There are a number of other preprocessor commands as well, but we will deal with them as we need them.
After the C preprocessor has included all the header files and expanded
out all the #define and #include statements (as
well as any other preprocessor commands that may be in the original file),
the compiler can compile the program. It does this by turning the C source
code into an object code file, which is a file ending in
".o" which contains the binary version of the source code.
Object code is not directly executable, though. In order to make an
executable, you also have to add code for all of the library functions that
were #included into the file (this is not the same as including
the declarations, which is what #include does). This is the job
of the linker (see the next section).
In general, the compiler is invoked as follows:
% gcc -c foo.c
where % is the unix prompt. This tells the compiler to run
the preprocessor on the file foo.c and then compile it into the
object code file foo.o. The -c option means to
compile the source code file into an object file but not to invoke the
linker. If your entire program is in one source code file, you can instead
do this:
% gcc foo.c -o foo
This tells the compiler to run the preprocessor on foo.c,
compile it and then link it to create an executable called foo.

DATASET EXCERPTS:
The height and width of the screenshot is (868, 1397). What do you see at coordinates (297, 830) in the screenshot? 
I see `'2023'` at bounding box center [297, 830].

==

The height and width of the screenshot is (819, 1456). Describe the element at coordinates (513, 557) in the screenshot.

WRITTEN TASKS:
1 > Repeat the C compilation passage between "In general, the" and "executable called foo.", inclusive.
2 > Pick up the C compilation passage after its last sentence and carry it forward.
The material after the C compilation passage is separate from it.

FINAL RESULTS:
1 >
In general, the compiler is invoked as follows:
% gcc -c foo.c
where % is the unix prompt. This tells the compiler to run
the preprocessor on the file foo.c and then compile it into the
object code file foo.o. The -c option means to
compile the source code file into an object file but not to invoke the
linker. If your entire program is in one source code file, you can instead
do this:
% gcc foo.c -o foo
This tells the compiler to run the preprocessor on foo.c,
compile it and then link it to create an executable called foo.

2 >
The -o option states that the next word on the line is the name
of the binary executable file (program). If you don't specify the
-o,
i.e. if you just type gcc foo.c, the executable will be named
a.out for silly historical reasons.
Note also that the name of the compiler we are using is gcc,
which stands for "GNU C compiler" or "GNU compiler collection" depending on
who you listen to. Other C compilers exist; many of them have the name
cc, for "C compiler". On Linux systems cc is an
alias for gcc.
The job of the linker is to link together a bunch of object files
(.o files) into a binary executable. This includes both the
object files that the compiler created from your source code files as well as
object files that have been pre-compiled for you and collected into
library files. These files have names which end in .a or
.so, and you normally don't need to know about them, as the
linker knows where most of them are located and will link them in
automatically as needed.
Like the preprocessor, the linker is a separate program called
ld. Also like the preprocessor, the linker is invoked
automatically for you when you use the compiler. The normal way of using the
linker is as follows:
% gcc foo.o bar.o baz.o -o myprog
This line tells the compiler to link together three object files
(foo.o, bar.o, and baz.o) into a
binary executable file named myprog. Now you have a file called
myprog that you can run and which will hopefully do something
cool and/or useful.
This is all you need to know to begin compiling your own C programs.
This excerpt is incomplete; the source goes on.